__Required actions__:
**A.** Write out the part of the Typhoon intercept article starting at "The news release" and ending at "Russian aircraft flying.".
**B.** List the Flight Information Regions into which the Typhoon intercept article says UK airspace is divided.
**C.** According to the Typhoon intercept article, which station is the second QRA station in the UK?

__Given passage__:
Quick Reaction Alert Typhoons were scrambled from RAF Lossiemouth in the north of Scotland and were joined by a Voyager from RAF Brize Norton to provide air-to-air refuelling to the Typhoons, say the Royal Air Force.

The news release from the force said:

“A pair of TU-142 ‘Bear-F’ Maritime Reconnaissance and Anti-submarine warfare aircraft were tracked by NATO as they transited within NATO’s northern air policing area. As they continued to fly towards UK airspace, RAF Typhoons were launched. Intercepting the two cold war era aircraft over the North Sea, the RAF Typhoons shadowed the aircraft throughout their time in our area of interest.”

Image shows a Russian aircraft flying.

An unnamed Typhoon pilot from RAF Lossiemouth was quoted as saying:

“We worked closely with units from around the Royal Air Force to carry out this successful intercept, maintaining the integrity of UK and NATO airspace throughout. We were routed directly to the TU-142 by the RAF Control and Reporting Centre and kept informed by our NATO colleagues.  Air-to-air refuelling from an RAF Voyager ensured we were able to stay on task until the mission was complete, and the aircraft departed from the UK’s area of interest.”

You can read more here.

How does Quick Reaction Alert tasking work?

According to the RAF website, the National Air Defence Operations Centre (NADOC) at RAF Air Command, High Wycombe collates information from radar sites across the UK and from civilian air traffic and intelligence agencies.

“They decide the threat is sufficient to scramble Typhoon jets and pass the order to to the Control and Reporting Centres (CRCs) at RAF Scampton and RAF Boulmer. The CRCs have direct contact with the pilots at RAF Lossiemouth and pass on the scramble message. Pilots at RAF Coningsby are ordered to standby in the cockpits of their Typhoons. RAF Coningsby is the second QRA station in the UK.”

Essentially, the jets and their crews are at a moments notice to launch and intercept unresponsive or dangerous aircraft.

Why does the UK intercept aircraft outside of its own airspace?

Andy Netherwood, a former Royal Air Force pilot, explained why this is done.

“A country’s sovereign airspace extends 12 miles beyond its coastline, sitting above its territorial waters.  However, there are 3 main reasons why unknown or potentially hostile aircraft must be intercepted before they reach this point.”

All airspace around the world is divided into Flight Information Regions (FIRs). Each FIR is managed by a controlling authority (in this case the UK) that has responsibility for ensuring that air traffic services are provided to the aircraft flying within it. UK Airspace is divided into three FIRs; London, Scottish and Shanwick Oceanic.

__Data lines__:

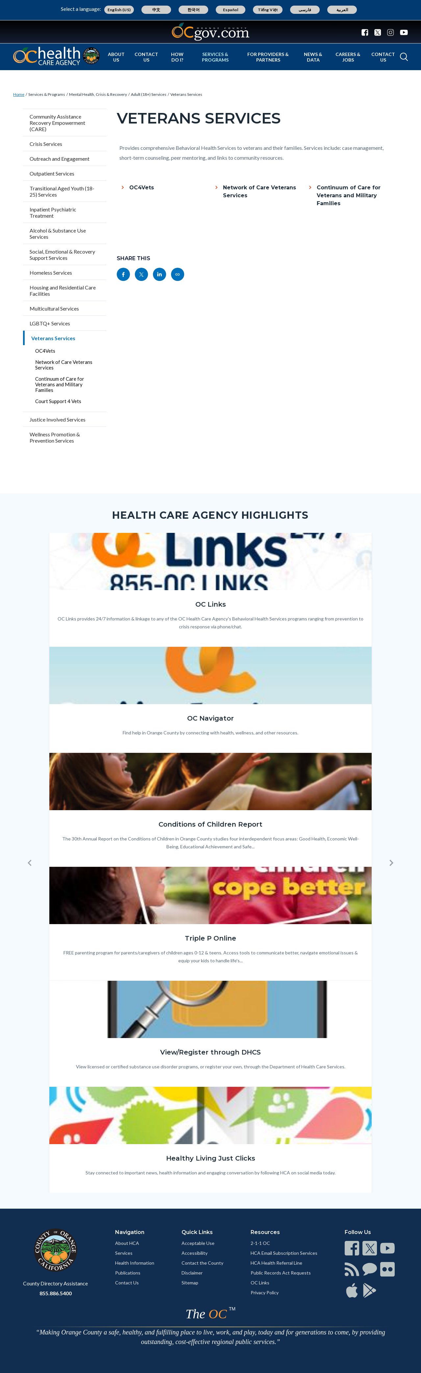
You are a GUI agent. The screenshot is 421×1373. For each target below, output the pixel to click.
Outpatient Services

__Task results__:
**A.**
The news release from the force said:

“A pair of TU-142 ‘Bear-F’ Maritime Reconnaissance and Anti-submarine warfare aircraft were tracked by NATO as they transited within NATO’s northern air policing area. As they continued to fly towards UK airspace, RAF Typhoons were launched. Intercepting the two cold war era aircraft over the North Sea, the RAF Typhoons shadowed the aircraft throughout their time in our area of interest.”

Image shows a Russian aircraft flying.

**B.**
London
Scottish
Shanwick Oceanic

**C.** RAF Coningsby